Mobile Travel Guide authors Marion and Alden Stevens soon hired a team of reviewers to work for them on the project, and hotels scrambled to secure impressive rankings and, as a result, bookings. The power of those ratings became clear so quickly that countless other systems emerged. There was the U.K.’s answer to AAA (the abbreviated AA). In 1979, the Swiss Hotel Association launched the first-ever country-specific ratings system for hotels there. Other countries have followed: The French Atout France body is publicly run via France’s tourism board, and New Zealand’s is administered by Qualmark, a subsisidary of the government’s tourism arm. But even though ratings systems have become enormously impactful for hotels, there’s no independent body overseeing the ever-proliferating number of rating systems, and so there’s no way to verify or police the quality of ranking systems of various organizations. Think of them as the travel world’s answer to the Golden Globes: starry and compelling but open to abuse.
Will there ever be an independent hotel star-rating system?
There have been attempts to create a globally recognized independent system: The best known is the Hotelstars Union, formed in 2009, and now operating across a number of mostly European Union countries, from the Baltics to Malta and Greece. The union has clear parameters for its rankings, including the top tier, five stars, made publicly visible on its website here. Maria Dinböck, secretary general of the organization, told AFAR she considered it “unwise to increase the maximum number of stars achievable for each new extreme luxury hotel by one or more levels, as if the classification were moving upwards on a Richter scale.”
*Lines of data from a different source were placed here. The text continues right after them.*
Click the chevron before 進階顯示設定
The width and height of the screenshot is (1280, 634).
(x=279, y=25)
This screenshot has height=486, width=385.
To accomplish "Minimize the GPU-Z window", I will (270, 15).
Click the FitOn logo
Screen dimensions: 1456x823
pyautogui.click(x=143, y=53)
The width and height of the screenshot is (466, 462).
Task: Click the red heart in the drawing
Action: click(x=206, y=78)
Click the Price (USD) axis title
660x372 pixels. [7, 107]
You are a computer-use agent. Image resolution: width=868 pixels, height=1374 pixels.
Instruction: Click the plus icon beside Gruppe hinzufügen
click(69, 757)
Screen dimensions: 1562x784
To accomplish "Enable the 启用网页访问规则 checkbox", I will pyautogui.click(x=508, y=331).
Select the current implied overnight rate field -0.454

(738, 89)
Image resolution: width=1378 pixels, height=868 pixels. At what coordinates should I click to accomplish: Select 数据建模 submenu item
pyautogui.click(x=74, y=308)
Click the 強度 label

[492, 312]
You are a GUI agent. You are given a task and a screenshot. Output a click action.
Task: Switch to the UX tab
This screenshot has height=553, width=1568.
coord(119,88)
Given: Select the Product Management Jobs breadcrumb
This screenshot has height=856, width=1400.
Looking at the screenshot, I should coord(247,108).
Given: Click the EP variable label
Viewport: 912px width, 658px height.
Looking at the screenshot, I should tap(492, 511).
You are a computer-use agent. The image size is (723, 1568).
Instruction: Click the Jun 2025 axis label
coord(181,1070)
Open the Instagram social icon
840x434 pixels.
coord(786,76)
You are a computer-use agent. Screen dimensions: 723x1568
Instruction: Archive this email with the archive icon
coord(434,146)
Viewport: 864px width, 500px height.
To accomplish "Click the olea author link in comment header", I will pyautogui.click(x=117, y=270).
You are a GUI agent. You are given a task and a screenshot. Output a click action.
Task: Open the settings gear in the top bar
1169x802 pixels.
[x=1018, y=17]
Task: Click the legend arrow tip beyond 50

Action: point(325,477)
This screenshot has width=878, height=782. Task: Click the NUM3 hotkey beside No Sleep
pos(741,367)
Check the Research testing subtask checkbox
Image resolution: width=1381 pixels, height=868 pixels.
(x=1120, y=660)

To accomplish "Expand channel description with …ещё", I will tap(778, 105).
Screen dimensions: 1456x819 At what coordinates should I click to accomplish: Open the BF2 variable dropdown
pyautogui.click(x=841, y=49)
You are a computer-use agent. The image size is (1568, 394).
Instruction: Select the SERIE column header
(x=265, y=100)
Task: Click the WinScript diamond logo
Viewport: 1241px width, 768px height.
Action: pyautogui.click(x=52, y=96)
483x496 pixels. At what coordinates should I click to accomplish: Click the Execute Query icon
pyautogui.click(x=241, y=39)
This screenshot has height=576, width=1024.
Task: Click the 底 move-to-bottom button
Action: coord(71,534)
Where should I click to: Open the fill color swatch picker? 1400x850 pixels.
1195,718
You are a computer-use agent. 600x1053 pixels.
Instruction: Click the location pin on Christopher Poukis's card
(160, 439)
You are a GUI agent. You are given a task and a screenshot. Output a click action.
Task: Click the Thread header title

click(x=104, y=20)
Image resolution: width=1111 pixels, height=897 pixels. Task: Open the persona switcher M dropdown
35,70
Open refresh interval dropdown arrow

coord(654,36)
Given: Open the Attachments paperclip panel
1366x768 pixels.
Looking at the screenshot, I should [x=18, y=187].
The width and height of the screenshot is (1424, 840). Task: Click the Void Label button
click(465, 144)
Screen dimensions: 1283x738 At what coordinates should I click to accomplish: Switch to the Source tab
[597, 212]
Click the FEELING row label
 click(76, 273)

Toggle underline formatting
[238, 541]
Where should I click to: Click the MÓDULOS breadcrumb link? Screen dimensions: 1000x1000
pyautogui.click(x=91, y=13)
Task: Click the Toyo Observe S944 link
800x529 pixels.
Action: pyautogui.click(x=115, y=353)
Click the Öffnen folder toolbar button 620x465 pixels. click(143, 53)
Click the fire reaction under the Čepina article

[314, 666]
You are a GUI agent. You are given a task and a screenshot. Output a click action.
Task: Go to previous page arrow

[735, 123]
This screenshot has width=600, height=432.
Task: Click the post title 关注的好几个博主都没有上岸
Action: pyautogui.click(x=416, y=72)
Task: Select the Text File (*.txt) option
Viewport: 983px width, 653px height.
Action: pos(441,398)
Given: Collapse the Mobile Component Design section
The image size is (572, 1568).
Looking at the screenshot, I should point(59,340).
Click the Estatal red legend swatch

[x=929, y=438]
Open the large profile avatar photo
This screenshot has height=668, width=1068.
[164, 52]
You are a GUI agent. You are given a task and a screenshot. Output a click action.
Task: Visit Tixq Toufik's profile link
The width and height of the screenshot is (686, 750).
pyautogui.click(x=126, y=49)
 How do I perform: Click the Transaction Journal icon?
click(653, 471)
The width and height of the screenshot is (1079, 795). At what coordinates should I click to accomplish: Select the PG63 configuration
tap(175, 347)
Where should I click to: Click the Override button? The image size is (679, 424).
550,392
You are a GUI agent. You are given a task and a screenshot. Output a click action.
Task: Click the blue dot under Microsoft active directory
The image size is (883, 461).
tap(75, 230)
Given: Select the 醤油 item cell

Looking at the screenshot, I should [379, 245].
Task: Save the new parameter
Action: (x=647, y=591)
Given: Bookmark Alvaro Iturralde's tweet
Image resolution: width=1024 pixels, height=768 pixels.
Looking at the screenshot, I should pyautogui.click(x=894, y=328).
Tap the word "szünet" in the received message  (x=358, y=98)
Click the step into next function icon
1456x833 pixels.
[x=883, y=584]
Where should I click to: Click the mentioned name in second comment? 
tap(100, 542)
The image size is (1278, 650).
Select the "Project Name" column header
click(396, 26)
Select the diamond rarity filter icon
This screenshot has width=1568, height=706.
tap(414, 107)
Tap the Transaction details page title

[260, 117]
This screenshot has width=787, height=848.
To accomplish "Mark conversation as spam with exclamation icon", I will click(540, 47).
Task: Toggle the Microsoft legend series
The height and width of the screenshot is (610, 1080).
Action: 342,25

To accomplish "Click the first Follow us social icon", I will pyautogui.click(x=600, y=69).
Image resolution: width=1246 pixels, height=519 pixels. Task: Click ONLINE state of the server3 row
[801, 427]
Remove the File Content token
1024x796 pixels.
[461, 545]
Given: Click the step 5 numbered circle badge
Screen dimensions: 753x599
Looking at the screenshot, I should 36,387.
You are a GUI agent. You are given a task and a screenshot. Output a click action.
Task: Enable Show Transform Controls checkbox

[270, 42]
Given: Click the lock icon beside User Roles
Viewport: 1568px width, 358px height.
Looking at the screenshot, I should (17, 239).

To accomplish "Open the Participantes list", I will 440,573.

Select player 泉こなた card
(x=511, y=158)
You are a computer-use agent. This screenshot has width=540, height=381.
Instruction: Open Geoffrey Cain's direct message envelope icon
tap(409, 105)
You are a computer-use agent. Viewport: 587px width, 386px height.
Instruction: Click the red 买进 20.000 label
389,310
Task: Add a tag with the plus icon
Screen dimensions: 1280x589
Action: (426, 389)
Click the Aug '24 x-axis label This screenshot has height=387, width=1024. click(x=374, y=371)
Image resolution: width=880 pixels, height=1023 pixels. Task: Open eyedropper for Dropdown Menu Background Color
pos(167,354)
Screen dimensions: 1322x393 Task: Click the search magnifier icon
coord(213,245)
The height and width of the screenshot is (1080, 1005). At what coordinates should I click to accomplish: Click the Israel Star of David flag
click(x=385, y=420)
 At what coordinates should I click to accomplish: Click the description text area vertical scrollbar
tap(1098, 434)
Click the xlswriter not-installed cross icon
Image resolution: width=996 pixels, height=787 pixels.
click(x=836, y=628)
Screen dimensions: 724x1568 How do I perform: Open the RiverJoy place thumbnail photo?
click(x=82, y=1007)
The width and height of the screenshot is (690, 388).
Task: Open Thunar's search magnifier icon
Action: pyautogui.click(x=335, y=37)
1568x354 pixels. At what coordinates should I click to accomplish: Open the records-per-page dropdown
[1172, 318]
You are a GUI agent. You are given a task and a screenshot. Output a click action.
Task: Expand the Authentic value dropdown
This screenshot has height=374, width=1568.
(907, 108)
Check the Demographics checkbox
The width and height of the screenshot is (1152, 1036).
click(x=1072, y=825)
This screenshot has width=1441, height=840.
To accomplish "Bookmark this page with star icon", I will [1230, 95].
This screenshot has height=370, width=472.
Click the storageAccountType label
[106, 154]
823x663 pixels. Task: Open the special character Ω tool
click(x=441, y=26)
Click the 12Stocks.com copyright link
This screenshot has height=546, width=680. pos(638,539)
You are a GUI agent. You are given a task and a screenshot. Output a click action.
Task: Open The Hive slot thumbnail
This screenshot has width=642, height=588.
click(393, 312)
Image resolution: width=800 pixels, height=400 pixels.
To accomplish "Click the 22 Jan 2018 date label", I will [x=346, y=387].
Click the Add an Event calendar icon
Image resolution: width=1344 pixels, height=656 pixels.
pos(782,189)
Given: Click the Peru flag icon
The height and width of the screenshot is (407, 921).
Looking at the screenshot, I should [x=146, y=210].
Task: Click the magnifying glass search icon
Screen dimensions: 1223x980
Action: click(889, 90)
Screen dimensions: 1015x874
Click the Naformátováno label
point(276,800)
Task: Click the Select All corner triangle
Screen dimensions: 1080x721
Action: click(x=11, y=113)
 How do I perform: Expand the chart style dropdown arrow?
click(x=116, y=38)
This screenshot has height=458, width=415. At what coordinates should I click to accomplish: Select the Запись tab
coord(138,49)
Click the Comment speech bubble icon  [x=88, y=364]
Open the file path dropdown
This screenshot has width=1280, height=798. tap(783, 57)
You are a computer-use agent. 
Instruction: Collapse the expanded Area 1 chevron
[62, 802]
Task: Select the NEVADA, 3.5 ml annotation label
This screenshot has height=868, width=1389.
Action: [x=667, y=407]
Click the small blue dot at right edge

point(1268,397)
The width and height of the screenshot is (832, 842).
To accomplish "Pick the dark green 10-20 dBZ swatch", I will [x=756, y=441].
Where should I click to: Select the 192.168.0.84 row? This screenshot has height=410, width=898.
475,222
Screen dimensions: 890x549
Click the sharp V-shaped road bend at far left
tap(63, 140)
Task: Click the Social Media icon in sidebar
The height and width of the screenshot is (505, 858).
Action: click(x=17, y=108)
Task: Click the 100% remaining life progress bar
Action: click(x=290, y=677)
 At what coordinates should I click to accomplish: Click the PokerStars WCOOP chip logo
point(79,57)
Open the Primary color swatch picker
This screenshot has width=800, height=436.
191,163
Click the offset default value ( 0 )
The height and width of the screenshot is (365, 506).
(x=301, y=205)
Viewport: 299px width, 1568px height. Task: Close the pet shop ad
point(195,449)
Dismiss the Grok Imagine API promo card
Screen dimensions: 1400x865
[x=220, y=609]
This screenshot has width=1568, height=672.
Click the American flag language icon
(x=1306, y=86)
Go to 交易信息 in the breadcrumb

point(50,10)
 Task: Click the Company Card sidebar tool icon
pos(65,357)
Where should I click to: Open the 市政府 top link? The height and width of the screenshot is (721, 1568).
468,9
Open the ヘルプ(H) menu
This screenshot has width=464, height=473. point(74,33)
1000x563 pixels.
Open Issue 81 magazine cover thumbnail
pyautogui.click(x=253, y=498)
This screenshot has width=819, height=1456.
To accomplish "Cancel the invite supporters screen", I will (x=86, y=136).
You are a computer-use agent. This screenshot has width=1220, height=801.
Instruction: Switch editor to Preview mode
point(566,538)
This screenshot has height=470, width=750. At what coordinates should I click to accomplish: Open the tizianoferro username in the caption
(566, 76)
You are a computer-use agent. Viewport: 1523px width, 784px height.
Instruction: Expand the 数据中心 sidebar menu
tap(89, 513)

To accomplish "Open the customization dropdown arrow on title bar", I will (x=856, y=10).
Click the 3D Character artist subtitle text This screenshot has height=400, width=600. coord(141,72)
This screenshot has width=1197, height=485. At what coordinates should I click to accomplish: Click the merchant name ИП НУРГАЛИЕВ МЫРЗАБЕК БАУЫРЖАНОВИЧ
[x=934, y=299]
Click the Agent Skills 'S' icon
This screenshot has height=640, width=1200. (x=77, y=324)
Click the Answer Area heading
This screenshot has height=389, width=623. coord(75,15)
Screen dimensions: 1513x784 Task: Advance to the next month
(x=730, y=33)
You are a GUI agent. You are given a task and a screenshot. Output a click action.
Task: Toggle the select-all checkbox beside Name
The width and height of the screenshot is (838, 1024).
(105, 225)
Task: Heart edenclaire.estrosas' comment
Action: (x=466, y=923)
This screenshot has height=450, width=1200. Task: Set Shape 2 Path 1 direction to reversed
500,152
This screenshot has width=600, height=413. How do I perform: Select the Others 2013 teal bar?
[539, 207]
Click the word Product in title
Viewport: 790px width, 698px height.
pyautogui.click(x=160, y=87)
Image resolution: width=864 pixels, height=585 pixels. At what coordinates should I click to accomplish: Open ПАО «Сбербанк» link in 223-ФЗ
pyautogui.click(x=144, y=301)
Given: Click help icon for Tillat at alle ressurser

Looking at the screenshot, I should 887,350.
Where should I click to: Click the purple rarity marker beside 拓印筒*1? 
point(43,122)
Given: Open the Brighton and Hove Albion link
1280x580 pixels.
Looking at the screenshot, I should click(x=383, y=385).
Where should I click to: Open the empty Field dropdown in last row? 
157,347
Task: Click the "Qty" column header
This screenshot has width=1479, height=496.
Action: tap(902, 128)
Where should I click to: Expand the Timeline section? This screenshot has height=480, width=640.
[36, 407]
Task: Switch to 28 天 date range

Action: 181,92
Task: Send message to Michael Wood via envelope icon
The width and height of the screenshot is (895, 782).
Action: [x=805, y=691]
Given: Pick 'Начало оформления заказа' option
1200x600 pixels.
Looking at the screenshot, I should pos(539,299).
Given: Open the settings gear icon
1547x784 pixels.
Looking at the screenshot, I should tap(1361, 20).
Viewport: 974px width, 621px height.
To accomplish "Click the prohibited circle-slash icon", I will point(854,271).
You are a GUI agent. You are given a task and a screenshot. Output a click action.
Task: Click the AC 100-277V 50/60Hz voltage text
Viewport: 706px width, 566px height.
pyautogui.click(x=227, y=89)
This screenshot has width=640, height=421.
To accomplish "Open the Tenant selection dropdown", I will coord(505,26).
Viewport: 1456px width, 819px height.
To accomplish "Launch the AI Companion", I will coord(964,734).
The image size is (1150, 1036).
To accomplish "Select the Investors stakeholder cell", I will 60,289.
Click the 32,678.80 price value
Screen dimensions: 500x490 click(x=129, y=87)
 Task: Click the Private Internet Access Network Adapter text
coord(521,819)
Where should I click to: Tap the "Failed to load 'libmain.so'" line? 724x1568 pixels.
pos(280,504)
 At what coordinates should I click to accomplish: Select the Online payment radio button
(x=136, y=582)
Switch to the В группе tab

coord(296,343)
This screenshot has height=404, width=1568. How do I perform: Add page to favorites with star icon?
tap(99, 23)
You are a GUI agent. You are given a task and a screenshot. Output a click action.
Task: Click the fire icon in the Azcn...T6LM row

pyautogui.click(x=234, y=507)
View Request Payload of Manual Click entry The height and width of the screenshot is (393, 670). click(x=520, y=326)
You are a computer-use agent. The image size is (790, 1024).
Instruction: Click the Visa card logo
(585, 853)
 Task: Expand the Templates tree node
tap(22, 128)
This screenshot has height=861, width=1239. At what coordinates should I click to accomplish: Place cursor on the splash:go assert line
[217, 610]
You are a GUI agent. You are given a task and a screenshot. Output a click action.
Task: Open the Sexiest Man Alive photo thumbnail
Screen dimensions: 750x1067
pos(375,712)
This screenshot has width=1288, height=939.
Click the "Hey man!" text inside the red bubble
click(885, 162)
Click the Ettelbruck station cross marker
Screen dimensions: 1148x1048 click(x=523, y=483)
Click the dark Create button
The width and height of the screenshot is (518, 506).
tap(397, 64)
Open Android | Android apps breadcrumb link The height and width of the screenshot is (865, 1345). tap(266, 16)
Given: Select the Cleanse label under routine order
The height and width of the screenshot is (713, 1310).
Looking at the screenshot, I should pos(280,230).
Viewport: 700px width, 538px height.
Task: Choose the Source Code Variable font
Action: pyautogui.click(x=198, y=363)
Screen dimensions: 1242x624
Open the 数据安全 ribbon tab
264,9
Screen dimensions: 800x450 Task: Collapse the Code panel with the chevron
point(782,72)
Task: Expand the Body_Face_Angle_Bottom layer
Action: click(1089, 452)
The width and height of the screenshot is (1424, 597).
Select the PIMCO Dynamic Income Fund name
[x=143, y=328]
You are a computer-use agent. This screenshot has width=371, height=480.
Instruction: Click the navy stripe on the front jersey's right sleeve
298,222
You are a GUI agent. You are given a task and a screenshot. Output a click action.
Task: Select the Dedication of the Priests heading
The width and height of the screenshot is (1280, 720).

Then there’s the World Hotel Rating, also established in 2009, mostly to focus on sifting five-star hotels to better gauge their quality. Despite much fanfare at launch, the organization has made little concrete progress since then; it did not respond to multiple requests for comment from AFAR, and its website is a single holding page.
Still, the problem with regulating hotel rating systems is that it’s not in anyone’s interests (or profit) to do so. The opacity of criteria, and the ability to self-certify, are convenient for most hoteliers. Take the Hotel Seven Stars Galleria in Milan, which claims to be Italy’s only seven-star hotel. Dig deeper, though, and it isn’t a ranking issued by the tourism agency or Forbes. Rather, the owners reached out to an independent Geneva-based company to custom-build criteria that would verify the property as a seven-starrer: Is it in an iconic structure that adds value to the city, and are there more suites than rooms? Sure enough, it emerged with the exact seven-star designation as planned.